In non-relativistic quantum mechanics, an important set of functions are the normalized square-integrable ones. Those are functions on $\mathcal{R}^3$ such that

$\int |\Psi(x,y,z)|^2 dx dy dz = 1$

I'm just curious as to whether there is some analogous concept for curved spacetime. One complication in curved spacetime is that an integral over "all space" requires a choice of a way to divide spacetime into spatial slices. Is the above condition on $\Psi$ independent of how one slices up spacetime?

 

[ChrisVer]

I also think you can use the invariant volume element in curved spacetimes. Since it's invariant it must have some certain form, which is generally
$dV= \sqrt{-g} d^{D}x$
with $g=detg$
I think it comes out of the Jacobian

 

[WannabeNewton]

What you have written down isn't even a Lorentz scalar in Minkowski space-time. Different time-like congruences of inertial observers determine different foliations of space-time into space-like hypersurfaces; two different foliations (amounting to two different families of inertial observers) will be related through Lorentz boosts. Geometrically, the foliations correspond to planes of simultaneity relative to a given family of inertial observers and Lorentz boosts will tilt the planes of simultaneity by angles related to the rapidity when going from one family of inertial observers to another.

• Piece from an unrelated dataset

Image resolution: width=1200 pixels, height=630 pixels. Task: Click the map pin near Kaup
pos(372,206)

Quantities that are invariant under such Lorentz boosts are of course Lorentz scalars. For example if we have a charged fluid with charge 4-current density $j^{\mu}$ then $\partial^{\mu}j_{\mu} = 0$ implies that $Q = \int_{\Sigma} \rho d^{3}x$ is a Lorentz invariant (here $\Sigma$ is a single plane of simultaneity relative to a given family of inertial observers).

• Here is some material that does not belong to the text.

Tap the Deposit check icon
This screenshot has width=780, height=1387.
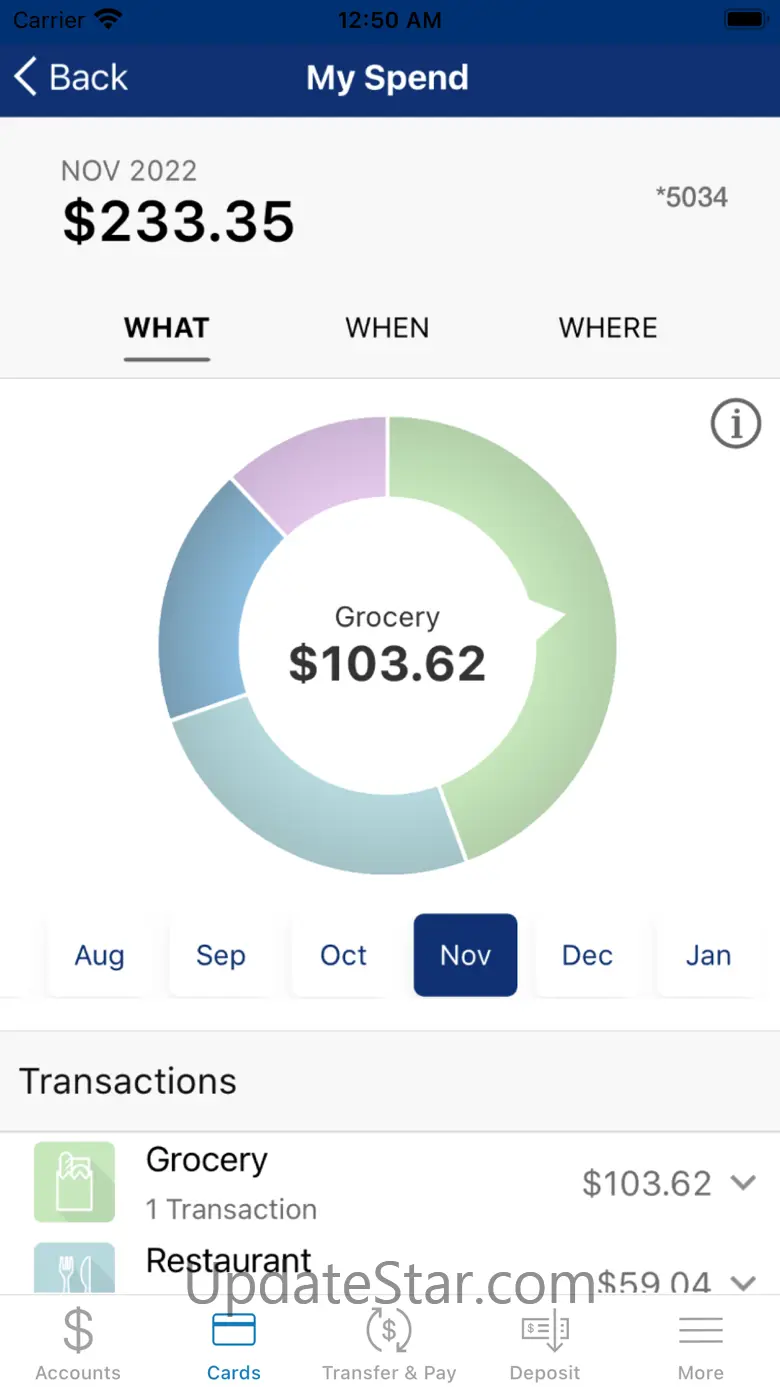click(545, 1331)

In relativistic QM, the Lorentz invariant total probability* is given by $\int \rho d^{3}x = \int i[(\partial_{0}\varphi)\varphi^{\dagger} - (\partial_{0}\varphi^{\dagger})\varphi]d^{3}x = 1$. This value of unity for the total probability is preserved in the same manner the total charge $Q$ is due to the conservation of the probability 4-current density $j^{\mu} = i[(\partial^{\mu}\varphi )\varphi^{\dagger} - (\partial^{\mu}\varphi^{\dagger} )\varphi]$.

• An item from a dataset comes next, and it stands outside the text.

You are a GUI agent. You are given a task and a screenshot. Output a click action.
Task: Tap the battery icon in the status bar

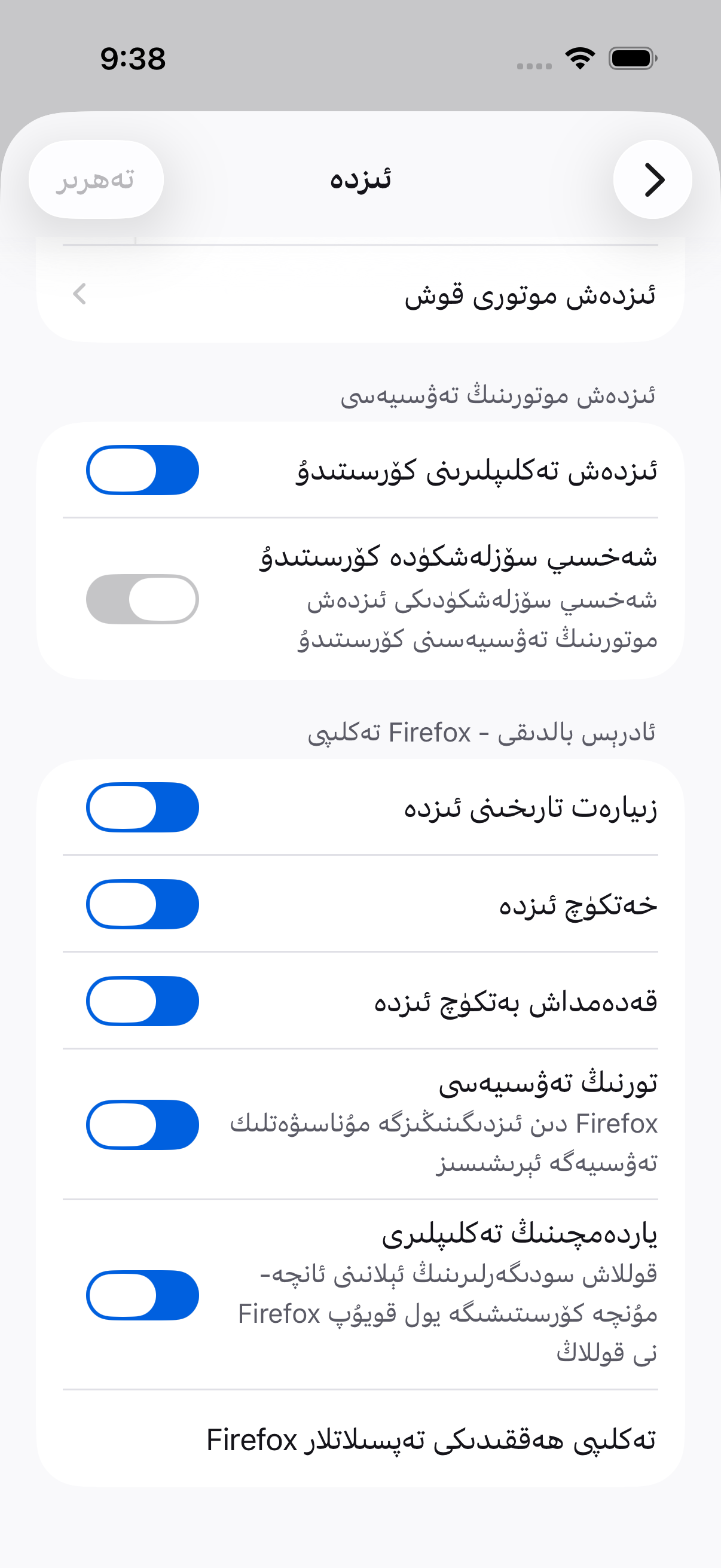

As you noted, what you have written down for the total probability is only valid in non-relativistic QM which uses Galilean relativity as a meta-theory of space-time, not special relativity. As such you can't even use that if you want a Lorentz invariant total probability let alone one that is valid for all space-time foliations, not just those determined by families of inertial observers in Minkowski space-time.

*of course once we go to QFT, the concepts of probability 4-current density and total probability are replaced, for obvious reasons, by those of charge 4-current density (operators) and total charge (operators) as per $j^{\mu} \rightarrow qj^{\mu}$.

 

[bcrowell]

The classification of functions in terms of continuity and integrability, on a manifold, is discussed in excruciating detail in Hawking and Ellis. For a discussion of volume integration in GR, see ch. 2 of the free online version of Carroll, http://nedwww.ipac.caltech.edu/level5/March01/Carroll3/Carroll2.html

 

[sardar]

Thank you for your question. The concept of square-integrable functions in curved spacetime is indeed an important one in the study of quantum mechanics in general relativity. In curved spacetime, the metric is no longer constant and may vary from point to point, leading to a non-Euclidean geometry. This means that the definition of "volume" and "distance" may also vary, making the concept of a simple integral over all space more complicated.

To address this, one approach is to use the concept of a measure, which is a way of assigning a numerical value to a set of points in a space. In the case of curved spacetime, a measure can be defined using the metric tensor, which takes into account the varying geometry of spacetime.

Using this measure, we can then define a square-integrable function as one whose squared magnitude can be integrated over a region of curved spacetime, such that the integral converges to a finite value. This condition is independent of how one divides up the spacetime into spatial slices, as the measure takes into account the varying geometry.

In summary, the concept of square-integrable functions in curved spacetime does exist and is crucial in the study of quantum mechanics in general relativity. It is defined using a measure that takes into account the varying geometry of spacetime, making it independent of the choice of spatial slices.